It was rather an awkward moment when I showed my students my new GitHub Classroom assignment. I ‘accepted’ the assignment link, cloned the ‘student’ repo, worked, and started to create a pull request to a branch I’d created a week prior on the master repo. GitHub told me that “the commit histories are entirely different.” Opening the Git GUI, my branch did indeed seem to be completely disconnected. Huh?
I think this may have been due to ‘enable feedback’ on my classroom repository. Can someone confirm?
@ADWolfe-LoyNO Hmm strange! Are you able to reproduce this in a public assignment repo that we can take a look at? It’s a bit tricky to debug this without a little more information.
This is a change to the template feature we use that went out recently. It seems the API endpoint automatically pulls all branches, we don’t have much say in that. Is it possible for you to work around this?
I can work around it. My main worry was that I had broken something and that I might break it again in the future.
I was using branches (in a different GH classroom) for the exact same purpose as ‘feedback’ so as long as I have ‘feedback’ I’m good.
I’ve lost the link on the feedback feature, however, can you post it for me so I can be sure to use it correctly?
I’m looking deeper and I think there is an issue with template repositories in Classroom.
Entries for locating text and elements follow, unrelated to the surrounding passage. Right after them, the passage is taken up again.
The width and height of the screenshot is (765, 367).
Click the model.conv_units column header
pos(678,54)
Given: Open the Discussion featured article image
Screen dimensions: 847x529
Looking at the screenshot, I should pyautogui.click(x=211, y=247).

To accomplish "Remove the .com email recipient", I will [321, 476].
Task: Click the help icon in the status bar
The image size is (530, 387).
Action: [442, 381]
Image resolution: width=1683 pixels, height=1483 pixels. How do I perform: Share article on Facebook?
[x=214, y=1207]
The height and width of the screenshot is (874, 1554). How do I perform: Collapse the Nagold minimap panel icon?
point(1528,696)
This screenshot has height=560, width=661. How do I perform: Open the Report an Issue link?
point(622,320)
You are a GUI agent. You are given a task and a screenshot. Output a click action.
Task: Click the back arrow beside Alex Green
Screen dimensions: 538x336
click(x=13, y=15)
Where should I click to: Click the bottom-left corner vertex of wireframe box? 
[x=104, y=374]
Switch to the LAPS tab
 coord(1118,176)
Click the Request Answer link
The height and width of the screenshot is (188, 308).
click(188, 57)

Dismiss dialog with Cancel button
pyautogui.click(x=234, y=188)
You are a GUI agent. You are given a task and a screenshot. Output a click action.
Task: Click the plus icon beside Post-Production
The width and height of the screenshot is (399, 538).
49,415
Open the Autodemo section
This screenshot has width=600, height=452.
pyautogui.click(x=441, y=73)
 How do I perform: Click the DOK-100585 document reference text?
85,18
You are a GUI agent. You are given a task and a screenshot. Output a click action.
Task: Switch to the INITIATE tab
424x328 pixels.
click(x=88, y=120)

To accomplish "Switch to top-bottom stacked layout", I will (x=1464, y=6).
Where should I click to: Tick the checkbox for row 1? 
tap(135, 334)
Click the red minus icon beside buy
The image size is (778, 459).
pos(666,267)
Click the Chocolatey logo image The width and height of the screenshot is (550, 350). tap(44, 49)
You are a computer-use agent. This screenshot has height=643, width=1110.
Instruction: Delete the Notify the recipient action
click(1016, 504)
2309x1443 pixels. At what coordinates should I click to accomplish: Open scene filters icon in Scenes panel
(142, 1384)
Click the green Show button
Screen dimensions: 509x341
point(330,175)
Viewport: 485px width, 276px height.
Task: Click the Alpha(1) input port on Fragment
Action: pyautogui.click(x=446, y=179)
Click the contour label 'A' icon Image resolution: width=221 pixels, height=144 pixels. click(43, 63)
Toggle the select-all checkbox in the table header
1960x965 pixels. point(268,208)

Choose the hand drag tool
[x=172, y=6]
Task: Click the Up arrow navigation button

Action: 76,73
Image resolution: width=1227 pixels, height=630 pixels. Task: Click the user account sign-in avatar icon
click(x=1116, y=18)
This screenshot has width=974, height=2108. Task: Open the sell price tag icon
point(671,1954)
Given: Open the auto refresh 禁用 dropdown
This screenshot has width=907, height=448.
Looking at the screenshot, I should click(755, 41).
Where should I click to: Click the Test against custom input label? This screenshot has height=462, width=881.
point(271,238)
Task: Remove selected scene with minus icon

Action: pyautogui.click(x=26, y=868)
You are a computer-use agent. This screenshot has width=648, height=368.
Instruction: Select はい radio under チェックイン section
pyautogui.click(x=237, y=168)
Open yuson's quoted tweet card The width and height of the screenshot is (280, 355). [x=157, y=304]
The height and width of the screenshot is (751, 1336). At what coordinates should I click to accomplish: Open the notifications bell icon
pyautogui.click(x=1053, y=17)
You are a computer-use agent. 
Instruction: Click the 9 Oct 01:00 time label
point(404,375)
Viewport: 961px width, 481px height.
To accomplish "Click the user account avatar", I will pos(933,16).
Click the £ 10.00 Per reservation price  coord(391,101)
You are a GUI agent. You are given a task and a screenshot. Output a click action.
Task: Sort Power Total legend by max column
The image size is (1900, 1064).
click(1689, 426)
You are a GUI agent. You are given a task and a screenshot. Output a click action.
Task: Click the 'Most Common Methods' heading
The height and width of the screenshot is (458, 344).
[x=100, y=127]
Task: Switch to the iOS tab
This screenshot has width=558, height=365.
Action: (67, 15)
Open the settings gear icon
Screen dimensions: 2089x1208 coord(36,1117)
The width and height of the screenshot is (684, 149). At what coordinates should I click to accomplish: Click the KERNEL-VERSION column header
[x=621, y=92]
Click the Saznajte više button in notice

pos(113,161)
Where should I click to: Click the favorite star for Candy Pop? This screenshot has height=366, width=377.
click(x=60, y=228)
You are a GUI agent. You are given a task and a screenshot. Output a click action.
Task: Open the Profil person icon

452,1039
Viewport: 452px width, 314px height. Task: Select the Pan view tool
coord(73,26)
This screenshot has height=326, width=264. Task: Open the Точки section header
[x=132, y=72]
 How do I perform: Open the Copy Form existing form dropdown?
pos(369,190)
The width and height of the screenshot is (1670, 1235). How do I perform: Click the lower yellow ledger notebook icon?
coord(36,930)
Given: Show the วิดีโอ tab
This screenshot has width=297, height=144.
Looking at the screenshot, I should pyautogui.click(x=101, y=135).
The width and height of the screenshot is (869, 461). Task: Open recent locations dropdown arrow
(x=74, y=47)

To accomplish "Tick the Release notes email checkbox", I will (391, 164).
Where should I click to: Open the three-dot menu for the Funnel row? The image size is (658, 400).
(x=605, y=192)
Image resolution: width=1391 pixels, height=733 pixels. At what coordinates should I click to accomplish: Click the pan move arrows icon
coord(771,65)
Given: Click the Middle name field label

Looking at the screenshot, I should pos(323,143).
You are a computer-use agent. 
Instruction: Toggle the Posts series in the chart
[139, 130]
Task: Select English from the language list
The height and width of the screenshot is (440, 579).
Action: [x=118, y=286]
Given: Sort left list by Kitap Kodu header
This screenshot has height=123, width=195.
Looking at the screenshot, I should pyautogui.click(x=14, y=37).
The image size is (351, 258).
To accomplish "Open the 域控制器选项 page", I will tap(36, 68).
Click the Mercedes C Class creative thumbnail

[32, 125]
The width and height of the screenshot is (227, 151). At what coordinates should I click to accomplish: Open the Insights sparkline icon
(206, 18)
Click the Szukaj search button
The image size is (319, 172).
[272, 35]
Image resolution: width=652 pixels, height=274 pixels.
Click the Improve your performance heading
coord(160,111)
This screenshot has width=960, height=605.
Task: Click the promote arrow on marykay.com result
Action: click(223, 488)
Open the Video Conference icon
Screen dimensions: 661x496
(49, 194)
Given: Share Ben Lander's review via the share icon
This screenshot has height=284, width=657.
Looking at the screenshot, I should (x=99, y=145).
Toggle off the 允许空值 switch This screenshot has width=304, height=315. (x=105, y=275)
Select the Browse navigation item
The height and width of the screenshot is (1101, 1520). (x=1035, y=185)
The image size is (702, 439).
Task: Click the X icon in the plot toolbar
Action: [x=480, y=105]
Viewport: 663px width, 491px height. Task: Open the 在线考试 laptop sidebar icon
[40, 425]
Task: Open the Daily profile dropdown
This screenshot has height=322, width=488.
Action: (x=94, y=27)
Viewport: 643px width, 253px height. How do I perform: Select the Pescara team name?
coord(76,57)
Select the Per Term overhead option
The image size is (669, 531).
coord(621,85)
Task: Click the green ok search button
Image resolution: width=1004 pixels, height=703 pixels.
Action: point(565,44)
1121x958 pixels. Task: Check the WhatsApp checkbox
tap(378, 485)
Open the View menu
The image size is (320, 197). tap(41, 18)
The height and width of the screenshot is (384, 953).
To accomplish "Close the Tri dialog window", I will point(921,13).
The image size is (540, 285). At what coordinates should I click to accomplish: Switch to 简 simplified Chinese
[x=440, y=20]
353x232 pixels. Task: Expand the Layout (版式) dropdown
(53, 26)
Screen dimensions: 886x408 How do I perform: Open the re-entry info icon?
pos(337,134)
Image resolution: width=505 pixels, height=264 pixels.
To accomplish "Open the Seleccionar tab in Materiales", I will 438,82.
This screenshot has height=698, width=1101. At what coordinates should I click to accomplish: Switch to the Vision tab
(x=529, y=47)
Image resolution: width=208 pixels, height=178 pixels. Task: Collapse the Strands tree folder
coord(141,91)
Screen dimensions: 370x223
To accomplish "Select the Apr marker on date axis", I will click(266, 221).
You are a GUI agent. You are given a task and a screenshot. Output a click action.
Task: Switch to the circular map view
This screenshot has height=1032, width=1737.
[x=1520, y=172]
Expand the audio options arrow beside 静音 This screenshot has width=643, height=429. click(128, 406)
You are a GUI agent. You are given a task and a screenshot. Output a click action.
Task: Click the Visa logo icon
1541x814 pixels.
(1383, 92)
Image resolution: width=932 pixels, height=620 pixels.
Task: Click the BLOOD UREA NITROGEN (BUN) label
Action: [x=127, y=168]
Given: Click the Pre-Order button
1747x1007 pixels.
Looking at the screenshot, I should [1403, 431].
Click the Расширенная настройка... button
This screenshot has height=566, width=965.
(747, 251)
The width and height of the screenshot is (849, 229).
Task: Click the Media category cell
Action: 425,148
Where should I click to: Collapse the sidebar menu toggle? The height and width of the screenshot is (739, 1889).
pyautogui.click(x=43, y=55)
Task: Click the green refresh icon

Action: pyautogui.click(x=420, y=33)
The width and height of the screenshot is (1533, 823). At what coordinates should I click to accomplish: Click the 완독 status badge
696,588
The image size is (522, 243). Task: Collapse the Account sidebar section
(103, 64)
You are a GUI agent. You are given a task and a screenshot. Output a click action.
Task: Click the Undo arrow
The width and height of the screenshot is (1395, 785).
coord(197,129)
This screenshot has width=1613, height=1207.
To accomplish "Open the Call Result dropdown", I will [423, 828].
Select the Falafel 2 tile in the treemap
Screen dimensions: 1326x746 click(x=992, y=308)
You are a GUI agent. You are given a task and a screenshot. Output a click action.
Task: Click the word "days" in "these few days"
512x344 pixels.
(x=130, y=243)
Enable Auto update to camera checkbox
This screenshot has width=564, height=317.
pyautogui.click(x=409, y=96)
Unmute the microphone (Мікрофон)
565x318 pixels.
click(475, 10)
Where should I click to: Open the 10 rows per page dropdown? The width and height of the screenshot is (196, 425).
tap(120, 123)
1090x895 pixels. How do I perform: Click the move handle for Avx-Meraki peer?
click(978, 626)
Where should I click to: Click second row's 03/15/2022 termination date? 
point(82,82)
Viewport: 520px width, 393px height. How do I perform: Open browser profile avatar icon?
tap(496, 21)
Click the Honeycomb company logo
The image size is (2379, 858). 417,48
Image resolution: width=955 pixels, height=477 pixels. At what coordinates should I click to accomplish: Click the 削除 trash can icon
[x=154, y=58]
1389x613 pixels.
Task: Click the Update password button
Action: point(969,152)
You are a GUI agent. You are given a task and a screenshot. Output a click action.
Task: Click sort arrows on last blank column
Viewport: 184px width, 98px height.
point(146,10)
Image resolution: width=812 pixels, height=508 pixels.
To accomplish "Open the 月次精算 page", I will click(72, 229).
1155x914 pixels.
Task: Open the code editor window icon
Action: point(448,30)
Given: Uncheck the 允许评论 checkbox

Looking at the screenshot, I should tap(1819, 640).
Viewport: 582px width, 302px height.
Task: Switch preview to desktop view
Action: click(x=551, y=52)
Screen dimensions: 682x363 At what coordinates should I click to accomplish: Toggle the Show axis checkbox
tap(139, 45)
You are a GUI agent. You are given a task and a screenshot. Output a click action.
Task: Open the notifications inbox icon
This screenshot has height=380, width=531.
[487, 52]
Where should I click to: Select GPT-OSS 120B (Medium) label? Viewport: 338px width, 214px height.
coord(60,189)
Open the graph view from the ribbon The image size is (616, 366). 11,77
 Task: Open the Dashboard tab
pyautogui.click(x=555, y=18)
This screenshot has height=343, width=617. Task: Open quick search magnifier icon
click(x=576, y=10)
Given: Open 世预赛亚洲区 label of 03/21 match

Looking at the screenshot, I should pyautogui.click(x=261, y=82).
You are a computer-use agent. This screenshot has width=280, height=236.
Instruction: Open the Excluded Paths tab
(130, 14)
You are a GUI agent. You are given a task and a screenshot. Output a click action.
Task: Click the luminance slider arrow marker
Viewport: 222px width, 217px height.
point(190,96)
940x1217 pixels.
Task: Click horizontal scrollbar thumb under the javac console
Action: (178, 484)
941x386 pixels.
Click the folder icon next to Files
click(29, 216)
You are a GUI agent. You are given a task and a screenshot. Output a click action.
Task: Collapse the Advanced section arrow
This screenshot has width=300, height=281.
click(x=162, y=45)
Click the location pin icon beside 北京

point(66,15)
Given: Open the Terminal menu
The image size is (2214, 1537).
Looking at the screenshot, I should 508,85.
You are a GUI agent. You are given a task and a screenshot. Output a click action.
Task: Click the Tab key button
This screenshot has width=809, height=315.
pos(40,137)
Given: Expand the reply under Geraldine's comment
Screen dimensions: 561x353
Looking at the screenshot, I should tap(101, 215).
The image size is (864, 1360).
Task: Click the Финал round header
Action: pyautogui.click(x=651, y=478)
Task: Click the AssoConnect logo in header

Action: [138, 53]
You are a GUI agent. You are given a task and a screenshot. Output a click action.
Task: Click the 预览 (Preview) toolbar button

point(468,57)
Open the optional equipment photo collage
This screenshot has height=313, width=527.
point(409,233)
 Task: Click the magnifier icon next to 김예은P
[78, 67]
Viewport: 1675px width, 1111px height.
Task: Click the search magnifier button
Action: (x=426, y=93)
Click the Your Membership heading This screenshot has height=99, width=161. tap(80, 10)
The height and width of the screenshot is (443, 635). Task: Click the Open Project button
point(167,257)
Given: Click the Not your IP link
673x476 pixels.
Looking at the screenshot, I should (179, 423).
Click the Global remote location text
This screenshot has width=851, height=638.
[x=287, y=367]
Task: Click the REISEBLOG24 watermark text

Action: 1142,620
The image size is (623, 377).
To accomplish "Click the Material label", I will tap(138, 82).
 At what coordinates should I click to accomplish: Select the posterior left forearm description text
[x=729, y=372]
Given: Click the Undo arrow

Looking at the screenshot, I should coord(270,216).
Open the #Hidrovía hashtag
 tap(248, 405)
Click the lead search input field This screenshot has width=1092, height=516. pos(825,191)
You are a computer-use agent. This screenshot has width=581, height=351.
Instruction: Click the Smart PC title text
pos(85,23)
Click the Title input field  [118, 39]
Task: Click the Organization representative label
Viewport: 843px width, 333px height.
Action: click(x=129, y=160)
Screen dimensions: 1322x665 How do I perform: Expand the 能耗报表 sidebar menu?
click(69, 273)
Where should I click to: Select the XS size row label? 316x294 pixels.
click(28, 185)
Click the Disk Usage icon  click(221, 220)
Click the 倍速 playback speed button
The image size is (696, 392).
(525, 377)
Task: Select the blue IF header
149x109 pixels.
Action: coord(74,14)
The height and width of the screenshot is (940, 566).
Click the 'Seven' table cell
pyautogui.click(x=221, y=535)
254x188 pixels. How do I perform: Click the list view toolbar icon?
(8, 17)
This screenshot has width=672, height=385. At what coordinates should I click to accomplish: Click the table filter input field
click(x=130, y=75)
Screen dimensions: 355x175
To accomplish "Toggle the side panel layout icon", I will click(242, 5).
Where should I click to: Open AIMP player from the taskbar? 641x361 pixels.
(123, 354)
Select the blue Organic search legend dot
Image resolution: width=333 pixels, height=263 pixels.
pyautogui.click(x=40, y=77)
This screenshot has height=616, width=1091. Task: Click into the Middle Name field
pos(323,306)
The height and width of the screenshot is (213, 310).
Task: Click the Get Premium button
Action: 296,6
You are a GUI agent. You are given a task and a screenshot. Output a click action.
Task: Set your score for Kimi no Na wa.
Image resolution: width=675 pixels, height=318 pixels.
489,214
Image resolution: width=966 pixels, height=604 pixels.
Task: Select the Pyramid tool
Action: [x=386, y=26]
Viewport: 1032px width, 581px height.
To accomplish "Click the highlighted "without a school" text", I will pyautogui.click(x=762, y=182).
It seems that when a template repository is instantiated, even though the branches are all there, they lose their ‘history’. Oddly the file comparisons still show up correctly, but the student cannot create a pull request because, again “the commit histories are completely different.”
It seems to me that template repositories were conceived as not having branches, and the implementation of ‘instantiate with all branches’ doesn’t really do it right. If you can’t create pull requests or merges, the branches are useless to include in the repository.